Thursday 12 November 1998
The main duel is Hold 'em, heads-up between the hero, played by Matt Damon, and the villain, a gambler played by John Malkovich. Speaking in a Russian accent honed like a circular saw, he pretty well steals the film.
Whether the general public will be able to follow the poker is another matter. This may not matter too much, because Matt Damon, the cardplayer's answer to Leonardo DiCaprio, who, you may remember, lost his stake on the Titanic, retains his pudgy, blond teeny-bopper looks throughout - despite being beaten up by vicious opponents. These periodic mishaps are all the fault of his con-man buddy Edward Norton, cast as a card mechanic. Ed believes suckers don't deserve to be allowed to keep their bankroll. Matt, who is a law student, would rather play it straight and win on his talent.
The story is in the well tried tradition of buddy-buddy movies. The two guys thrown together in Rounders are in love not with each other, or with adventure or romance, but with poker. The scriptwriters, who cased the game in Las Vegas, know their stuff. In a nice touch, the former world champion Johnny Chan puts in an appearance - generously allowing Matt to beat him out of a big one.
I sat next to Matt Damon in the press tournament at Binion's last May. He struck me as a likeable and modest young fellow, who handled all the attention - half a dozen camera crews at the World Championship - very well. Unfortunately in the main event, holding pocket kings, he came up against the former world champion Doyle Brunson holding pocket aces. That's how it goes in real life.

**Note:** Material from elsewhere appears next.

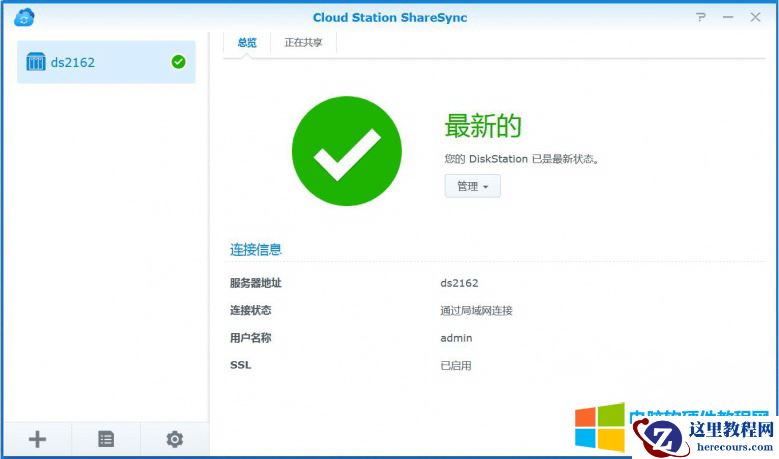This screenshot has width=779, height=459.
Task: Click the green sync status checkmark badge
Action: pos(178,62)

In the movie Damon is a player who loves the game for its own sake. The tension of the film lies in a series of set-pieces - tough games in New York spielers and tourist action in Atlantic City. The poker is so well photographed, you can forgive the cliches. Of course Matt gets into debt, with the wrong guys, and is faced with the ultimatum - pay-up or else. Of course he has trouble with his girl-friend - he has to go on playing to pay off his debts. "In the game of life, women are the rake", is one of movies' neat one-liners. So what if he loses the girl? He wins the game.